From 00e613e27a17dfdb1713099b8aabe6ddd6769a73 Mon Sep 17 00:00:00 2001
From: multipleof4 <planetrenox@protonmail.com>
Date: Mon, 16 Mar 2026 12:12:44 -0700
Subject: [PATCH] Fix: Strip query params from path before signing

---
 lib/kalshi/auth.js | 18 ++++++++++--------
 1 file changed, 10 insertions(+), 8 deletions(-)

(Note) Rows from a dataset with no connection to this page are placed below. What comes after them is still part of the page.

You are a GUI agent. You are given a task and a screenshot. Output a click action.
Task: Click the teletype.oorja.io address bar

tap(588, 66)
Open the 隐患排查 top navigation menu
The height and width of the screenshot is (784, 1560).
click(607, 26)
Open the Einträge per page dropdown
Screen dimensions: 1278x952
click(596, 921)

diff --git a/lib/kalshi/auth.js b/lib/kalshi/auth.js
index 32bfb7e..0184c89 100644
--- a/lib/kalshi/auth.js
+++ b/lib/kalshi/auth.js
@@ -5,18 +5,13 @@ const KALSHI_API_BASE = (process.env.KALSHI_API_BASE || DEFAULT_KALSHI_API_BASE)
 
 function normalizePrivateKey(value) {
   if (!value) return '';
-
   let key = String(value).trim();
-
-  // Strip accidental wrapping quotes from env UIs
   if (
     (key.startsWith('"') && key.endsWith('"')) ||
     (key.startsWith("'") && key.endsWith("'"))
   ) {
     key = key.slice(1, -1);
   }
-
-  // Normalize line breaks from various env formats
   return key
     .replace(/\\r\\n/g, '\n')
     .replace(/\r\n/g, '\n')
@@ -36,10 +31,17 @@ export function signRequest(method, path, timestampMs = Date.now()) {
     throw new Error('Missing KALSHI_API_KEY_ID or KALSHI_RSA_PRIVATE_KEY');
   }
 
-  const ts = String(timestampMs);
-  const message = `${ts}${method.toUpperCase()}${path}`;
+  // Strip query parameters before signing per Kalshi docs
+  const pathWithoutQuery = path.split('?')[0];
 
-  const signature = crypto.sign('sha256', Buffer.from(message), {
+  const ts = String(timestampMs);
+  const message = `${ts}${method.toUpperCase()}${pathWithoutQuery}`;
+
+  const sign = crypto.createSign('RSA-SHA256');
+  sign.update(message);
+  sign.end();
+
+  const signature = sign.sign({
     key: privateKeyPem,
     padding: crypto.constants.RSA_PKCS1_PSS_PADDING,
     saltLength: crypto.constants.RSA_PSS_SALTLEN_DIGEST